Santander bought Popular on June 7 after European regulators wiped out the failed lender’s shares and junior debt to offset losses from bad assets. The acquisition will leave Santander leading overall lending in Spain, with a market share of about 20 percent. That could ease pressure on margins from low interest rates and weak demand for credit.

Read more: Santander’s Botin takes on crippled rival in her boldest bet

Popular is expected to contribute about 82 billion euros of net loans, or 10 percent of Santander’s total, and 65 billion euros of deposits, equivalent to 8.5 percent of the total, Santander said. That gives the bank a bad-loan ratio of about 5.4 percent in the second quarter, compared with 3.9 percent in first quarter before the deal was announced.

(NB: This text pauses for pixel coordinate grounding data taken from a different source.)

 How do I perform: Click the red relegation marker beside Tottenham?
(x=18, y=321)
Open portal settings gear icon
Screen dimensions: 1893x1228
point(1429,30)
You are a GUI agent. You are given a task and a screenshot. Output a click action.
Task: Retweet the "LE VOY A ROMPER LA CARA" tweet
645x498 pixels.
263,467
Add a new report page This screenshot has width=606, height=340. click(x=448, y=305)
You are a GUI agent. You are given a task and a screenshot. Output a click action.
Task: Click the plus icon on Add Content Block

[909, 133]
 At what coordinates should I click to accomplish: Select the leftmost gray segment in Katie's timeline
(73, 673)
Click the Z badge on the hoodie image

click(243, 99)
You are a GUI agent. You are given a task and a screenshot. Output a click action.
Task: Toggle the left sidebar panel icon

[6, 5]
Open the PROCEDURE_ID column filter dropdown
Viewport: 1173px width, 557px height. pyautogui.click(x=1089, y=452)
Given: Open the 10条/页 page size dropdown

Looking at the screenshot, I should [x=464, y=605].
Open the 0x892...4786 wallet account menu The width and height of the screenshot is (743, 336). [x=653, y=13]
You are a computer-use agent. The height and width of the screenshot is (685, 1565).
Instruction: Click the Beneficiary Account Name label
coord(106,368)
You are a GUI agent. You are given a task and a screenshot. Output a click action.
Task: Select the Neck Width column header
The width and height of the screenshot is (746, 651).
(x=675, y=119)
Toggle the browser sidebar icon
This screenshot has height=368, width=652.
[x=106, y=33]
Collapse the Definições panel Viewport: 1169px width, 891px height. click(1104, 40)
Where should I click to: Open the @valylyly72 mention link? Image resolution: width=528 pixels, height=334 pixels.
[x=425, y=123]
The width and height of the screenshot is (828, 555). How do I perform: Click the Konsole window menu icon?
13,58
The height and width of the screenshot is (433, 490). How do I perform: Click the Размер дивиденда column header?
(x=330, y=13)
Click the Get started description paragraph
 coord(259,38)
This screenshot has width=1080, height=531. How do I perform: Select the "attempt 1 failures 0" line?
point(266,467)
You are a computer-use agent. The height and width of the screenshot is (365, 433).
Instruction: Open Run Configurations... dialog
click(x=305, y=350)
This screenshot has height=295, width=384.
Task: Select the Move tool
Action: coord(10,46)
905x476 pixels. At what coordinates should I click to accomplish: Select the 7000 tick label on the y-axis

The bank’s fully load common equity Tier 1 ratio, a measure of financial strength, will be about 10.7 percent as of June 30, assuming the share sale is fully sold, the lender said. That compares with 10.55 percent in the first quarter before Popular deal.

Santander said in a filing that the rights to subscribe to the new shares will trade between July 6 and July 20. Citigroup Inc., UBS Group AG and Santander will be joint global coordinators of the sale. Apart from Citigroup and UBS, the transaction is underwritten by another 17 banks including BNP Paribas SA, Credit Suisse Group AG, Goldman Sachs Group Inc. and Jefferies Group LLC.

Separately, Banco Popular hired Morgan Stanley to help it find partners for a portfolio of repossessed real estate assets and delinquent loans. Those assets have a gross book value of 30 billion euros, it said in a filing Friday. The transaction comes at a time when the real estate prices are rising as the Spanish economy recovers from recession and unemployment declines.

The “current macro situation is helping Santander accomplish great results for this year,” said Imanol Urquizu, a fund manager at Rho Investments Sil SA. “The bank has a great history of incorporating new banks into their brand and dealing with tough situations.”